[Text for analysis]:
It means building your visibility around the questions your buyers actually ask an AI, rather than around the quirks of whichever model is winning benchmarks this quarter. Models change constantly — a new version, a new context window, a new leader on the leaderboard every few months — and any work tuned to one model’s particular behavior ages out when the next one ships. The questions, by contrast, are stable: people keep asking what a category does, which tool fits their case, how two options compare, and whether a vendor can be trusted. Optimizing for the question means being the clearest, best-sourced, most verifiable answer to those durable queries, in a form any competent model can read. You are building for the part of the system that does not churn.
Should I tune my content for a specific AI engine?
Be careful with it. Light, principled adjustments are fine — making sure your pages are crawlable, clearly structured, and accurate helps every engine and hurts none. But deep tuning to one engine’s present behavior is a trap, because that behavior is the most temporary thing in the system. The model you optimized for gets replaced, retrained, or rebalanced, and the trick that worked stops working or quietly backfires. The durable engines of visibility are not engine-specific: a clear entity, current and well-sourced answers to your category’s real questions, and corroboration across credible third-party sources. Those help every model because they reflect what every model is trying to do — find a trustworthy answer — rather than the accident of how one of them does it this month.
How do I know which questions to optimize for?
Start from your buyer, not your keyword list. The questions that matter are the ones a real prospect would type or speak when they are trying to solve the problem you solve: what is this category, which option fits a situation like mine, how does A compare to B, is this vendor credible, what does it cost. These are stable because they follow human decision-making, which does not change at the pace of model releases. List them in plain language, the way a person would actually ask, and then be the best answer to each — clear at the top, deep underneath, and sourced well enough that an engine can trust and cite you. The keyword era trained people to think in fragments; the question era rewards thinking in whole, answerable questions a person would recognize as their own.
Does a more powerful model change my strategy?

[Records from a dataset]:

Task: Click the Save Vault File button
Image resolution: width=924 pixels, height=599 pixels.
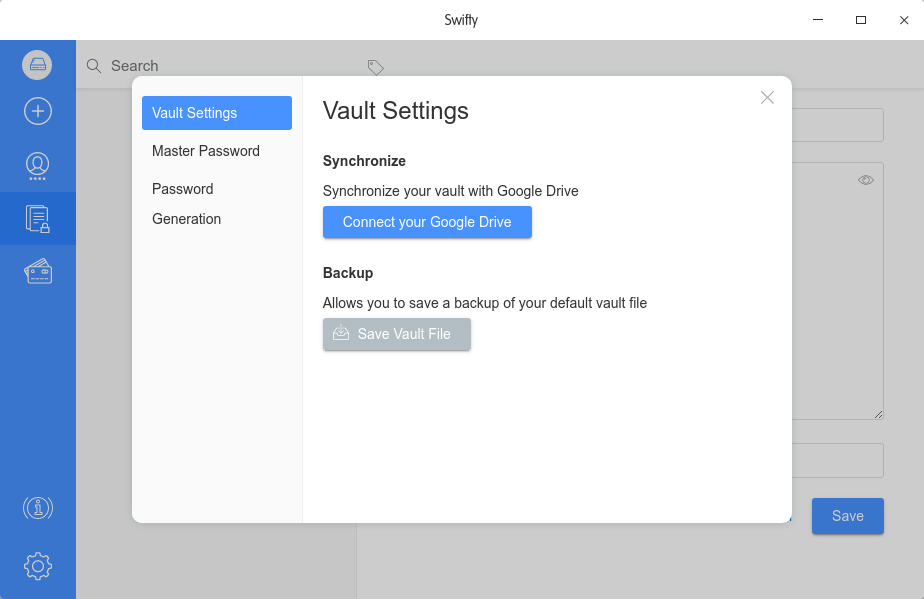Action: point(396,334)
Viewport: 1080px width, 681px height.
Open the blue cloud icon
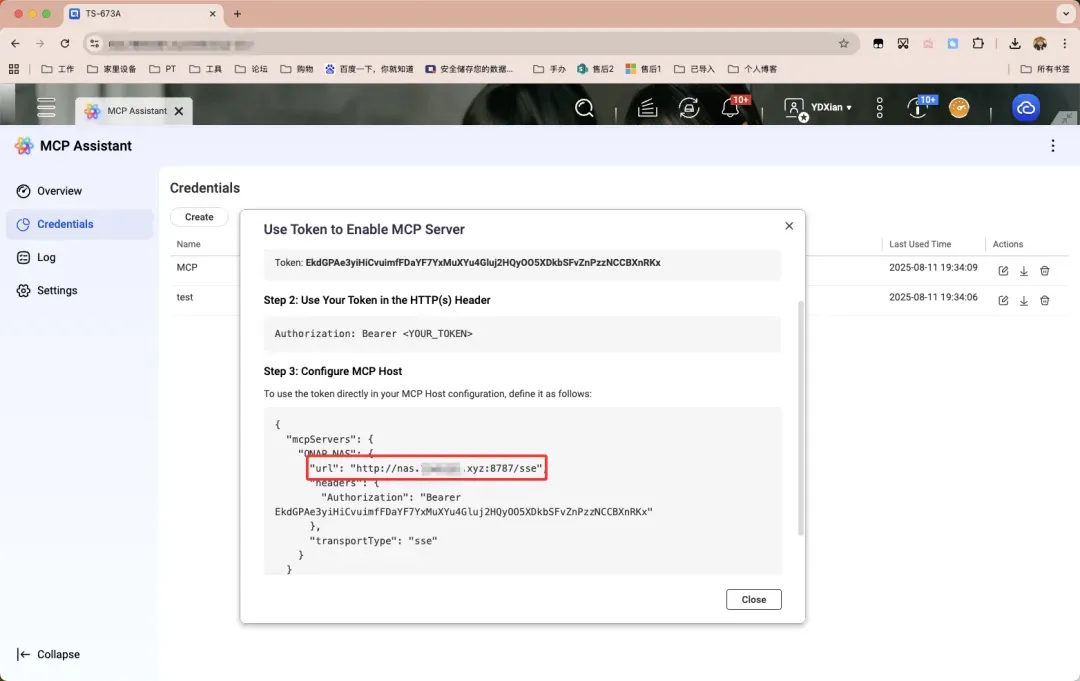(1026, 108)

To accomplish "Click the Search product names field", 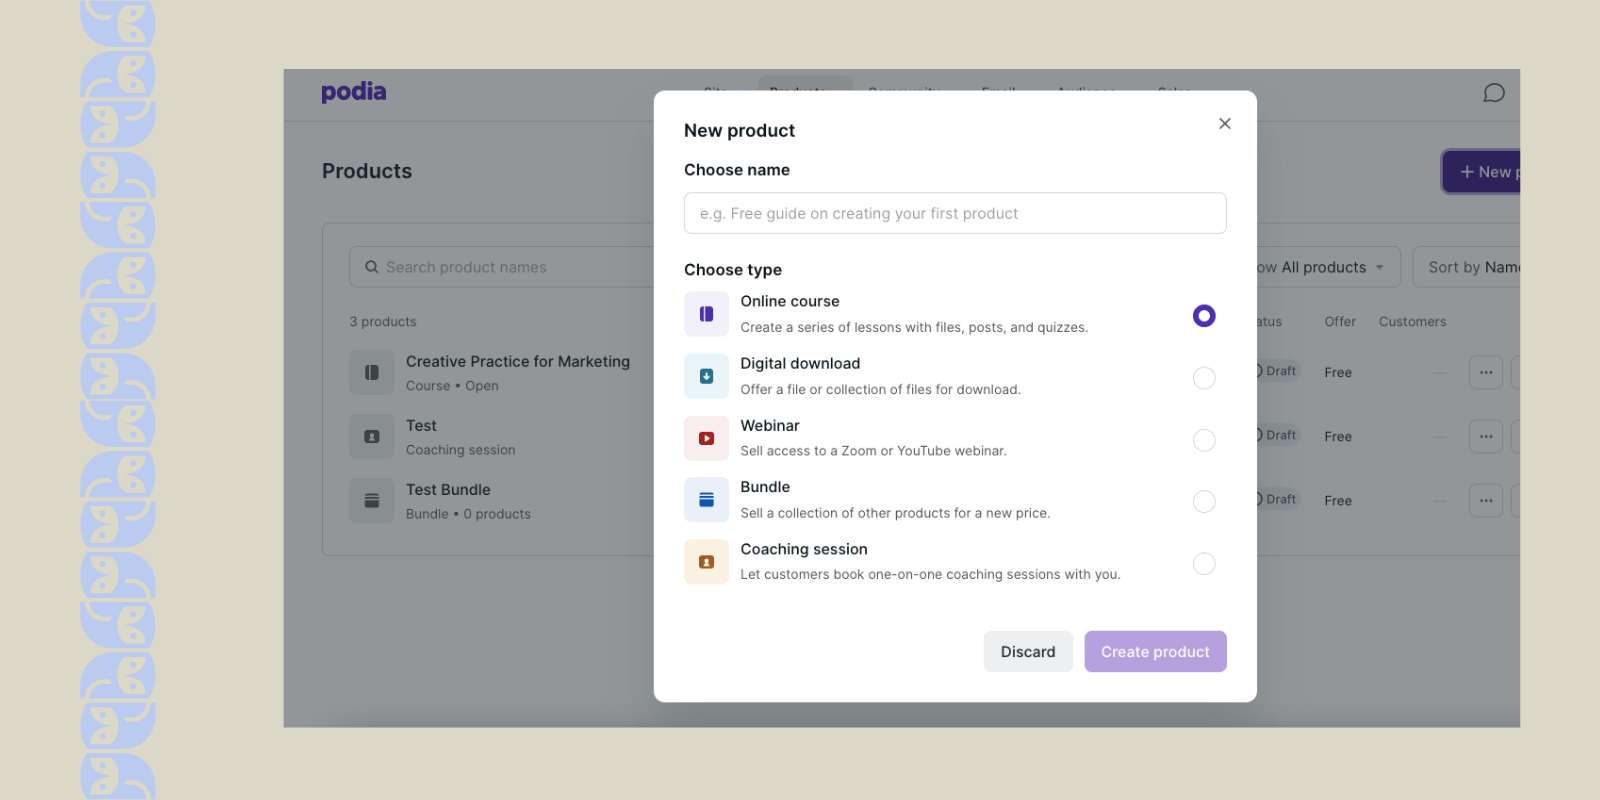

[Work instructions]:
1. Reproduce the stretch of the text on AI search visibility from "It means building" through "does not churn.", word for word.
2. In the text on AI search visibility, why are the questions buyers ask described as stable?
3. Render the sentence "Start from your buyer, not your keyword list." from the text on AI search visibility in Spanish.

[Responses for each task]:
1.
It means building your visibility around the questions your buyers actually ask an AI, rather than around the quirks of whichever model is winning benchmarks this quarter. Models change constantly — a new version, a new context window, a new leader on the leaderboard every few months — and any work tuned to one model’s particular behavior ages out when the next one ships. The questions, by contrast, are stable: people keep asking what a category does, which tool fits their case, how two options compare, and whether a vendor can be trusted. Optimizing for the question means being the clearest, best-sourced, most verifiable answer to those durable queries, in a form any competent model can read. You are building for the part of the system that does not churn.

2. They follow human decision-making, which does not change at the pace of model releases.

3. Empieza por tu comprador, no por tu lista de palabras clave.